Ex EPL rebels became a core part of the AUC, training the paramilitaries in rebel tactics and strategy and helping the right wing militias clear vast tracts of Colombia of rebel presence through a scorched earth approach. When the AUC became one of the principal drug trafficking organizations in Colombia, the ex EPL fighters were already deeply embedded in the criminal structure, and when the AUC demobilized in 2006, they became key players in the new generation of narco-paramilitary groups, called BACRIMs (‘bandas criminales’ – criminal bands) by the government.

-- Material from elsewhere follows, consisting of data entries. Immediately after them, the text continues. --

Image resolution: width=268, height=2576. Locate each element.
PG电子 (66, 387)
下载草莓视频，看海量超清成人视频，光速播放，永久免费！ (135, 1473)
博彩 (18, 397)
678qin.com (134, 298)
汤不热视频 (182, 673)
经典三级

One ex EPL fighter in the southern department of Putumayo did not demobilize in 1991 as part of the peace process, but simply moved up to the city of Cali, where he established himself as an assassin.  He was Javier Antonio Calle Serna. Known by the alias ‘El Doctor’, he now heads, with his younger brother Luis Enrique, the Rastrojos. U.S. authorities, as revealed by an indictment from a court in the Eastern District of New York, believe that Javier Antonio is actually ‘Comba’ the top leader of the Rastrojos, not his brother Luis Enrique, whose face is on all the wanted posters.

As former EPL fighters have taken command of some of the most dangerous criminal organizations in Colombia, what could happen if the ELN or the FARC, demobilize or, more dangerous still, criminalize. The Colombian government needs to learn the lessons of the past, and ensure that another generation of rebel fighters do not become the capos of the future.